Records excerpted from a collection:
_____

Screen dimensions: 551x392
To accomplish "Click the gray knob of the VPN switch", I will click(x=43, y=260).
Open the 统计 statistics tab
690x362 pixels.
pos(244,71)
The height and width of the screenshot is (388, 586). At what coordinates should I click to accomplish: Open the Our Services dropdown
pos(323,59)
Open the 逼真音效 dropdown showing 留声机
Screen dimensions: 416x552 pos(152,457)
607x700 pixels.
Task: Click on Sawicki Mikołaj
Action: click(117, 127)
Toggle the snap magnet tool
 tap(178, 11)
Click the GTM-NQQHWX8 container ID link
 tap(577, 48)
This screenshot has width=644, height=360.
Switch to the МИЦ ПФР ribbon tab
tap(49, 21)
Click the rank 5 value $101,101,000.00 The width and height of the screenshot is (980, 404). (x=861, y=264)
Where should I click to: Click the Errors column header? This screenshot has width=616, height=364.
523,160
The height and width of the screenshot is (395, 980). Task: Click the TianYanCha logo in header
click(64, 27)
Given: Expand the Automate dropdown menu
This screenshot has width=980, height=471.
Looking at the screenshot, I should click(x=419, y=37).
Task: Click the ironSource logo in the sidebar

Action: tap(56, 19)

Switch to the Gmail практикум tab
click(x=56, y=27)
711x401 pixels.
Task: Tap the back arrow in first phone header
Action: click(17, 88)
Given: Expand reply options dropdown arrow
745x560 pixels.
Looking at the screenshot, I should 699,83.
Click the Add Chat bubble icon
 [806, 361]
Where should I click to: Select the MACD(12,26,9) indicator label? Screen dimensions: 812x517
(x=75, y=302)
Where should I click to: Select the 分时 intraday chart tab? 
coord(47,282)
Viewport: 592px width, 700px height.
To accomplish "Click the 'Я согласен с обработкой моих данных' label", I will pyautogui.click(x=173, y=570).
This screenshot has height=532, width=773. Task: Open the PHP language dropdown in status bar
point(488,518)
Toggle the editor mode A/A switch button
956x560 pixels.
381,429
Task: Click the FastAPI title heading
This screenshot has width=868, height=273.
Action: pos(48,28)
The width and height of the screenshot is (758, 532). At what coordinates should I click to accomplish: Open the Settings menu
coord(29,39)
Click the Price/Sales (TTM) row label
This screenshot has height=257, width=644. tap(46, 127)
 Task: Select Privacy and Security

_____

• **Problem requirements**:
Reproduce the records above in full and with exact wording.

• **Response to the exercise**:
Screen dimensions: 551x392
To accomplish "Click the gray knob of the VPN switch", I will click(x=43, y=260).
Open the 统计 statistics tab
690x362 pixels.
pos(244,71)
The height and width of the screenshot is (388, 586). At what coordinates should I click to accomplish: Open the Our Services dropdown
pos(323,59)
Open the 逼真音效 dropdown showing 留声机
Screen dimensions: 416x552 pos(152,457)
607x700 pixels.
Task: Click on Sawicki Mikołaj
Action: click(117, 127)
Toggle the snap magnet tool
 tap(178, 11)
Click the GTM-NQQHWX8 container ID link
 tap(577, 48)
This screenshot has width=644, height=360.
Switch to the МИЦ ПФР ribbon tab
tap(49, 21)
Click the rank 5 value $101,101,000.00 The width and height of the screenshot is (980, 404). (x=861, y=264)
Where should I click to: Click the Errors column header? This screenshot has width=616, height=364.
523,160
The height and width of the screenshot is (395, 980). Task: Click the TianYanCha logo in header
click(64, 27)
Given: Expand the Automate dropdown menu
This screenshot has width=980, height=471.
Looking at the screenshot, I should click(x=419, y=37).
Task: Click the ironSource logo in the sidebar

Action: tap(56, 19)

Switch to the Gmail практикум tab
click(x=56, y=27)
711x401 pixels.
Task: Tap the back arrow in first phone header
Action: click(17, 88)
Given: Expand reply options dropdown arrow
745x560 pixels.
Looking at the screenshot, I should 699,83.
Click the Add Chat bubble icon
 [806, 361]
Where should I click to: Select the MACD(12,26,9) indicator label? Screen dimensions: 812x517
(x=75, y=302)
Where should I click to: Select the 分时 intraday chart tab? 
coord(47,282)
Viewport: 592px width, 700px height.
To accomplish "Click the 'Я согласен с обработкой моих данных' label", I will pyautogui.click(x=173, y=570).
This screenshot has height=532, width=773. Task: Open the PHP language dropdown in status bar
point(488,518)
Toggle the editor mode A/A switch button
956x560 pixels.
381,429
Task: Click the FastAPI title heading
This screenshot has width=868, height=273.
Action: pos(48,28)
The width and height of the screenshot is (758, 532). At what coordinates should I click to accomplish: Open the Settings menu
coord(29,39)
Click the Price/Sales (TTM) row label
This screenshot has height=257, width=644. tap(46, 127)
 Task: Select Privacy and Security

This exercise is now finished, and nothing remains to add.